Körperliche und psychische Wirkung
Shibashi trainiert und intensiviert Atmung (tiefe Bauchatmung), Bewegung, Konzentration und psychische Stabilität. Die Übungen sollen den Körper entspannen, den Geist beruhigen, den Tonus der Muskeln verbessern und Stoffwechsel und Energiefluss anregen, sodass Stress reduziert, die Vitalität gesteigert und das Immunsystem gestärkt werden. Bei regelmäßiger Ausübung sollen auch Beschwerden wie Rücken- und Gelenkschmerzen, Kopfschmerzen und Migräne sowie Asthma, Bluthochdruck, Konzentrationsschwäche, Schlafstörungen und vegetative Herzbeschwerden gelindert werden können.
Spirituelle Ausrichtung
Neben Bewegung und Atmung werden spirituelle Grundhaltungen eingenommen und erfahren. Gegensätze wie Körper und Geist, Erde und Himmel, Bewegung und Ruhe, Tun und Lassen, Welt und Gott werden miteinander in Einklang gebracht und die Präsenz im Hier und Jetzt, in der Begegnung mit sich selbst, dem anderen, der Natur, dem Geheimnis der Schöpfung, dem Göttlichen erfahrbar gemacht. So sollen durch geduldiges Üben auch die Wahrnehmung und Lenkung der äußeren und inneren Lebensenergie ("Wai Qi" und "Nei Qi") geschult und die sogenannten "Energietore", Punkte, wo sich mehrere Meridiane kreuzen, geöffnet werden.

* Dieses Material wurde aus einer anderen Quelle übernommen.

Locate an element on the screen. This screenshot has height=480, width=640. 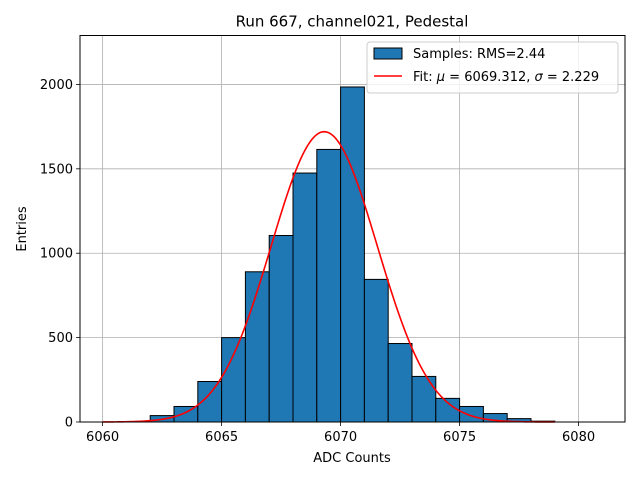
x-tick-label: 6065 is located at coordinates (222, 438).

Körperliche Voraussetzungen
Das Übungssystem beginnt mit Bewegungen, die keinerlei Vorkenntnisse oder körperliche Fitness voraussetzen. Der erste Übungssatz kann sogar im Sitzen durchgeführt werden. Die folgenden sieben Sätze erfordern sukzessive mehr Vorkenntnisse, Fitness und Geschicklichkeit und führen schließlich in den Bereich der tiefen Meditation und der Traditionellen Chinesischen Medizin – allerdings nur mit Hilfe eines/r erfahrenen Lehrers/in.